Tuesday, September 9, 2008

gulp

It's striking to me how being a college student is essentially like being impoverished. The two are practically synonyms. Except that it's actually nothing like being impoverished, because most of us have a meal plan and all of us have a roof. So really, we're asset rich and penny poor. Or something like that.

I'm mentioning all of this because I had to turn down going to the Ben Folds concert because it was $50 a ticket. I just couldn't do it. Not since I haven't been paid since May. And not since I've seen him four times already. He's pretty fantastic in concert, probably one of the best I've ever seen. But I just couldn't do it, and neither could my equally impoverished friends.

I think college students have an odd outlook on money. Since we're not quite adults and for most of us, our parents foot the bill for the big stuff (car payment, tuition, room and board) our big purchases are frivolous things. My most recent big purchase was a $200 plane ticket. But $50 for Ben. Can't do it! Priorities...

I'm finding it hard to believe that in eight short months the big ticket purchases, the rent, the food, will all be mine. Insert sarcastic gleeful exclamation here.

We had a meeting for the senior class yesterday. It was all colored lights and spectacle -- the university and student government association's attempt at making graduating sound less scary. That was until the Registrar stood up and listed on his two hands the number of steps (there are eight) we are away from graduating. Two and two-thirds semesters, a few meetings with advisers, the registrar, and a $70 graduation fee. Um. What? Does someone want to explain to me where the last four years have gone?

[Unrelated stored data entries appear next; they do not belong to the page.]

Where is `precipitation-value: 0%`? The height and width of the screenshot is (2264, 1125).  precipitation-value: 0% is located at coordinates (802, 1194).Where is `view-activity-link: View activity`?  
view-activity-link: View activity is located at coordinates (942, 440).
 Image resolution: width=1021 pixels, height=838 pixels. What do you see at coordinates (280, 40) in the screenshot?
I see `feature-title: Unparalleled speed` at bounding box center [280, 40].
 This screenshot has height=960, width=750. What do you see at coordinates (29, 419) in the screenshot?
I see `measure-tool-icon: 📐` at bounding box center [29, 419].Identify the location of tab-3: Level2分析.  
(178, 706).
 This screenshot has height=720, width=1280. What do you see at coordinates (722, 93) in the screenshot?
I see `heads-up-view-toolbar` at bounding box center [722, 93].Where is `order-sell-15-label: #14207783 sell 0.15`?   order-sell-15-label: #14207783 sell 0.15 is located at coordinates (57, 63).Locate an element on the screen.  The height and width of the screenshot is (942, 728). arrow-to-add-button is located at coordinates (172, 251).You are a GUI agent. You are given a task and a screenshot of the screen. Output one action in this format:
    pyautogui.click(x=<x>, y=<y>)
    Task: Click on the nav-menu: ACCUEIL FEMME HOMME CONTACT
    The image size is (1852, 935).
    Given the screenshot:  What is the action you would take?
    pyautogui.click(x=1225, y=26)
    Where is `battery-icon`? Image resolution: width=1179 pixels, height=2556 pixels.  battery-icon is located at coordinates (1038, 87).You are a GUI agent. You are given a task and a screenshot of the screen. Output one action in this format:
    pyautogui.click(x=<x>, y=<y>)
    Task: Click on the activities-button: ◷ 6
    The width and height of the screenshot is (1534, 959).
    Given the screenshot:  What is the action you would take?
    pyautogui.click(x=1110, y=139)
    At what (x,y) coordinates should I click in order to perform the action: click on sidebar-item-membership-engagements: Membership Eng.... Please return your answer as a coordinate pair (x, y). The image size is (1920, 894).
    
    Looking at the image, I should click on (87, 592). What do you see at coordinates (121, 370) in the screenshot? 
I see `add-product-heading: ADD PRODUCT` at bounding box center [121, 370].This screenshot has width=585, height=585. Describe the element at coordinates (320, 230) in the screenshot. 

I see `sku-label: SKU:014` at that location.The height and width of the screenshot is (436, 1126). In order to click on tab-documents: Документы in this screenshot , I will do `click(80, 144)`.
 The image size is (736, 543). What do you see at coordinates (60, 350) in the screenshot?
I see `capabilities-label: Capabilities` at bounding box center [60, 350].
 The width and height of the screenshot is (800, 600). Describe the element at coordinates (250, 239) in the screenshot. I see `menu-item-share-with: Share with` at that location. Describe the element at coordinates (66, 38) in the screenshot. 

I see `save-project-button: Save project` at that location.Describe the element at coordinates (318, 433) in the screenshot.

After the registrar had thoroughly petrified us, our president, Leo Lambert, got up and announced that in eight short months, he'd be addressing us again as graduates. No amount of orange balloons, fake red carpet or flashing lights will make that sound less scary.

I've been saying for a while now that I'm ready to not be in school any more, and that's true. That's as true today as it was yesterday before the Nickelodeon-themed senior survival extravaganza. I think my anxiety comes less from my fear of going out into the world and "growing up" and more about the change associated with saying goodbye to friends and faculty members who've become my family. But I have a while, eight "short" months actually, to get used to the idea of turning the page to the next chapter.

Look out world, here I come, tentatively.

2 comments:

Kaitlin Ugolik said...

i'm sad that i'm missing all of that senior stuff since i technically am kind of a senior...i think. haha

Anonymous said...

If I said I took a 5th year of college solely because I loved college I'd be lying. A major part of it was that I wasn't ready to graduate. I wasn't ready to be considered an "adult" with a job. It's scary.

In fact, even after I graduated, I still wasn't ready. It took another year of living over seas (and another year of living in my parent's basement) before I considered myself vaguely ready to be an "adult."

Adult or not... I still love cartoons.